In reality, when the authoritative parent comes home to see that the fun parent made no attempt to get things done, it shows a lack of strength as a parenting team.  Kids can smell this weakness from miles away. 

I was tired of being the law and order while my husband was Bozo the clown, so we made a change.  This is how the united front works best:

1.  When you're thinking about having kids, make a list of rules and consequences that are important to you.  The reason is because, if both parents are aware of the rules and agree to the consequences, they are BOTH more likely to follow threw as a united front.  For example, I believe in a minute of timeout for every year of age.  I believe in a warning before timeout.  I don't believe in physical punishment.  I believe when timeout isn't enough, revoking t.v. time or playtime can work.  I don't always punish kids for something I didn't see them do. (When the freezer is left open and my son has a fresh red Popsicle mustache and a empty Popsicle stick on the table next to him, I can bet that he did it.  Now, when my daughter cries and says, "Mama, my toy"  And Ryan has the toy, I can't assume that he took it; I can only assume that she wants it.  And when I ask him if he took it, and he says, "No." I know he might be lying and he might not, so I simply say, "If you took it, give it back and say you're sorry.  And in the future, if you take something from her, you will be in trouble."

2.  Discuss what you'd expect your kids to responsible for at what ages.  The reason is so that you'll know when to punish kids for not doing what is expected.  Make sure the expectations are reasonable. It seems silly, but it's important.  I have a friend whose wife expected her kids to be fully potty trained by age 5; that's not realistic.  Many kids wet the bed until age 9.  So when her son wet the bed at age 6, she made him strip off the soiled sheets, scrub his mattress, and gather all his soiled laundry and put it in the washer.  Luckily he didn't have to run the load.  My husband and I feel at age 13 our son should learn how to run a load of laundry from start to finish.  Knowing what you expect of your kids will help you decide punishments and when they fit.  Also, if both parents agree on the expectations, you'll avoid the event where you have to awkwardly voice your disagreement in front of the kids.  When mom says, "You wet, the bed, you clean it up."  And dad replies with, "Well, wait... He's only 5, it's not that big of a deal."  No matter who was right and who was wrong, you've shown your child that you don't agree, and he or she will know who to turn to for the easy way out.

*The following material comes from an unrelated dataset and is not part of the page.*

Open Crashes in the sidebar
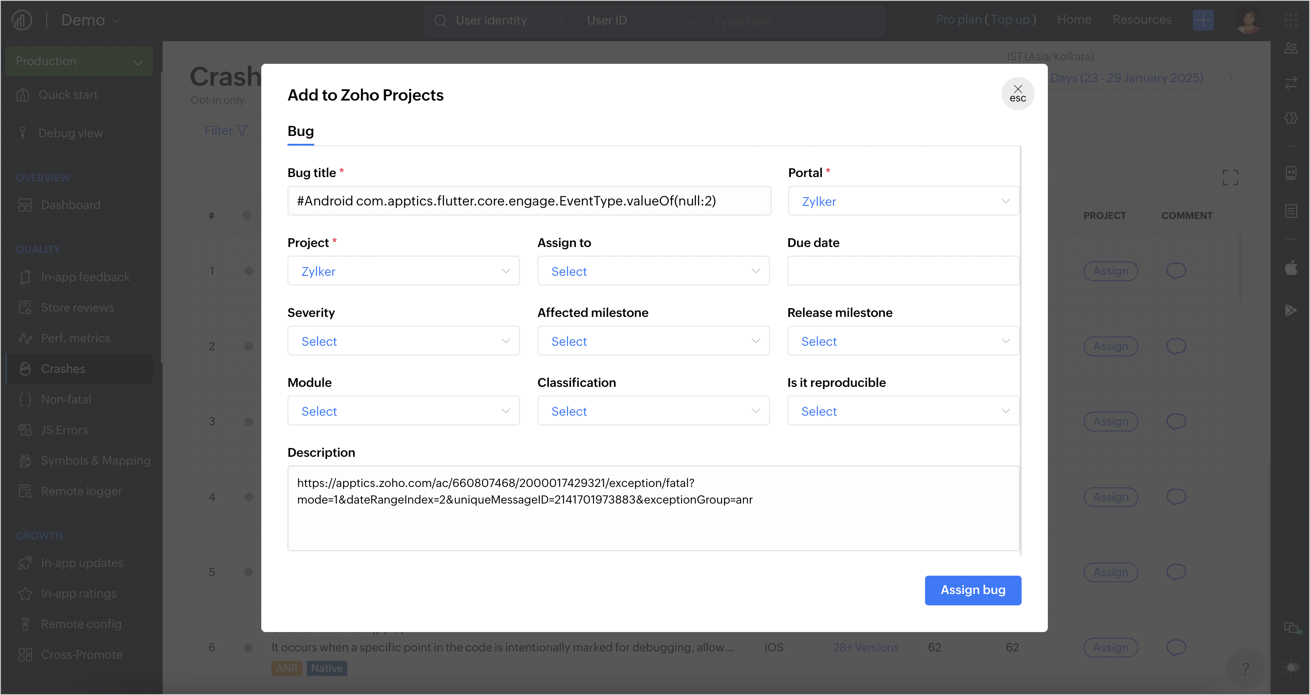 (63, 368)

3.  Make a rule and stick to it forever.  A big mistake that parents make is making a rule and then straying from it.  It's easy to make a rule; it's hard sticking to it when your adorable cutie is looking at you with those big beautiful eyes full of love, she's crying and looking at you like you're the only one who can make her stop, and has tears running down those tiny chubby cheeks you used to pinch and kiss.  If that made you, "Aww" then buck up!  Sometimes kids are upset and sometimes they're milking the system.  When they were infants, your nurse or mother may have told you that you'll learn what each cry means.  When they're older it's the same.  Some cries are sharp, loud, and bursting; those are usually the real deal.  Some are whiny, forced, and get worse when they make eye contact with you.  When you have the latter you have a child that is upset, but is forcing the cry to get his or her way.  In this case, you still stick to the rules!  When you have the former, you have a hurt or sincerely heartbroken child and you still stick to the rules, but in this case, you explain the reasoning in more detail.  Never soothe a crying kid with presents, food, or outings.  Your rules are your rules, and if you STICK to the rules, they'll be used to the rules and won't cry when you lay down the law.



This is how we handle our united front and now, we are both the authority and we can both be the fun.

NOTE TO FUN PARENTS:  When you shirk your duties, it's emotionally hurtful to the authoritative parents.